Hi,
Following my previous question about edgeR methylation analysis. I noticed that in my dataset the library size between each group (cell type) is very imbalanced so it's better to normalize them, unlike the tutorial which doesn't implement the normalization for RRBS count data, see the MD plots -
this is one celltype (MPP1) vs another celltype (MPP2), if it's one-vs-others, it'll be a little different
> y$samples
group lib.size norm.factors
samp1.MPP1-Me 1 19245.0 1
samp1.MPP1-Un 1 19245.0 1
samp1.MPP2-Me 1 82277.0 1
samp1.MPP2-Un 1 82277.0 1
samp2.MPP1-Me 1 19431.5 1
samp2.MPP1-Un 1 19431.5 1
samp2.MPP2-Me 1 73977.5 1
samp2.MPP2-Un 1 73977.5 1
after y <- normLibSizes(y)
I got
> y$samples
group lib.size norm.factors
samp1.MPP1-Me 1 19245.0 0.2998637
samp1.MPP1-Un 1 19245.0 2.8625168
samp1.MPP2-Me 1 82277.0 0.3777328
samp1.MPP2-Un 1 82277.0 2.4680322
samp2.MPP1-Me 1 19431.5 0.5204971
samp2.MPP1-Un 1 19431.5 2.4482510
samp2.MPP2-Me 1 73977.5 0.7231264
samp2.MPP2-Un 1 73977.5 1.9707319
I got quite a different set of differential methylation sites after library size normalization, but it seems to make more sense than before, I wonder if this is the right way to do the normalization... thank you.

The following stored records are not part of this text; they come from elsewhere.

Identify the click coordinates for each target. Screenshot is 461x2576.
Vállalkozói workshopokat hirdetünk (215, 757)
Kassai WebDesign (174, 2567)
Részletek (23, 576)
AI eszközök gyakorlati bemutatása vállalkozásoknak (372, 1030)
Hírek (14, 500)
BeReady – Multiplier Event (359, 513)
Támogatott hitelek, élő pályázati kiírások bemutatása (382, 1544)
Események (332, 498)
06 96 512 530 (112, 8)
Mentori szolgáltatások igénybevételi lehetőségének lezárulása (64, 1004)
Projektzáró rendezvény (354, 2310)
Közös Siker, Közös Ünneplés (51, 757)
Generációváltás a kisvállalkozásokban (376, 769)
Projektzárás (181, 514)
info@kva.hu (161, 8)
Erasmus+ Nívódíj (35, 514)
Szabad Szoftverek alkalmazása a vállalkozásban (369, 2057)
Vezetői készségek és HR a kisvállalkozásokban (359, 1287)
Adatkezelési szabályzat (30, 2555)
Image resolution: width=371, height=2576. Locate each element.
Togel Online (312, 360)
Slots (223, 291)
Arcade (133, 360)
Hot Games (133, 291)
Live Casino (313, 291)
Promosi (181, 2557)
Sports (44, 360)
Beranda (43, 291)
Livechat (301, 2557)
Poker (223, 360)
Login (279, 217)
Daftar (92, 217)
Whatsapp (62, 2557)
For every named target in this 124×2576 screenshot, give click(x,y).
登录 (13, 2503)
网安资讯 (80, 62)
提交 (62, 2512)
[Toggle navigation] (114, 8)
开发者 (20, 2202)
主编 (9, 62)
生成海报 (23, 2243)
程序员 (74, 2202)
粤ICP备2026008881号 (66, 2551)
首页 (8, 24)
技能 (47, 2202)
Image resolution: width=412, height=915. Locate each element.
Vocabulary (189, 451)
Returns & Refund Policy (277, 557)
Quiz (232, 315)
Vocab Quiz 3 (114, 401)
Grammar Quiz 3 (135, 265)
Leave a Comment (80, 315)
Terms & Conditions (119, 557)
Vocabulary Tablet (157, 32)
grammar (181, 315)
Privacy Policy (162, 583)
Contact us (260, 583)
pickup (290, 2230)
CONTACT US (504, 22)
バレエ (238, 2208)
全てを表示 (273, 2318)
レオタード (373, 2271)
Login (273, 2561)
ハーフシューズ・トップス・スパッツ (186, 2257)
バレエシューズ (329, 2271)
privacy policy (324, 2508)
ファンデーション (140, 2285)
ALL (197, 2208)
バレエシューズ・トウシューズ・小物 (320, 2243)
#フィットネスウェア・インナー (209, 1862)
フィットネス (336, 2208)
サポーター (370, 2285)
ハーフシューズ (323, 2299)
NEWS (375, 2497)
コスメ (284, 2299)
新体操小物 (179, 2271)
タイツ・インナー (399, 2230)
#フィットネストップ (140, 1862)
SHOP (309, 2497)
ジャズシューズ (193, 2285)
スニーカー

oh? but here what I want to do is normalize counts from different celltypes, i.e. total counts from MPP1 and MPP2, not the Me and Un counts. like in the question lib.size is the same for Me and Un counts of one celltype in one sample, is it still not doable?
Please follow the workflow examples, which guide you through a methylation analysis from start to finish. The workflow already fully takes account of differing library sizes as part of the analysis. The
lib.size
values are actually irrelevant because the library size adjustment is done as part of the linear model.The workflow tells you that "Other normalization methods developed for RNA-seq data, such as TMM, are not required for BS-seq data".
The worfkow also says "the two library sizes for each sample should be equal. Otherwise, the library size values are arbitrary and any settings would lead to the same P-value."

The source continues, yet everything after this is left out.